Oh, French comedies. What is not to like about them? I am lucky enough to have grown up with a Francophile mother who showed me at an early age the entire filmography of Louis de Funes and the magnificent Les Visiteurs.
As of lately, I have gone back to studying the French language, because I was starting to forget everything I knew. So when a friend pointed out that there was a new film on Netflix that I would surely love, I didn’t think twice.
The movie, Populaire, was out in the United Kingdom two years ago and I remembered seeing the posters on the tube, with the tagline “The Artist (because it’s French) meets Mad Men (because it’s the late 50s)”. Strangely, I missed it back then, which I have now realised it was a mistake.
The premise of the story is so unbelievable I couldn’t think at first it was a real thing: the plot revolves around a speed typing competition. Yes, that is what the movie is about. Even though at first I didn’t understand who would care about those things, I found myself excited and cheering up for the main character every time she had to type. I guess that means the movie achieves its goals!
But let’s start from the beginning. This is the story of Rose Pamphyle, a clumsy 20-year-old who wants to escape her small town and do something with her life. She goes to Lisieux, in Normandy, to become the secretary of Louis Échard, who runs an insurance company. He obviously realises that Rose cannot do anything right, except for typewriting. He gets so obsessed that he tells his best friend Bob (an American who stole Louis’ girl when after landing on D-Day) that he will make her the fastest typewriter ever and she will win the world championship.
It does sound like an odd plot, doesn’t it? But then again, the movie in surrounded in an unreal, yet recognisable atmosphere that we can only see in modern movies set in the 1950s/1960s.
The good thing about this movie is that the cast members know what to do and have perfect chemistry.
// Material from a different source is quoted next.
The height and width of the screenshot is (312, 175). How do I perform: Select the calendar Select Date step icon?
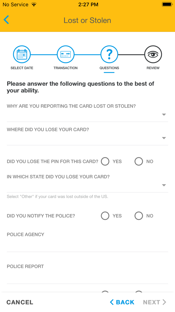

Déborah François makes Rose look like a blonde, French version of Audrey Hepburn, while Romain Duris as Louis resembles Eion Bailey’s charming-but-not-as-hot older brother. Add to that mix Bérénice Bejo, a woman who should be in every movie ever, and you get a great result: a film that is the French equivalent to the Doris Day and Rock Hudson comedies.
If you have some time to spend, watch this movie, because by the time it ends you are going to have a smile on your face. That is what French comedies do, and I speak from personal experience.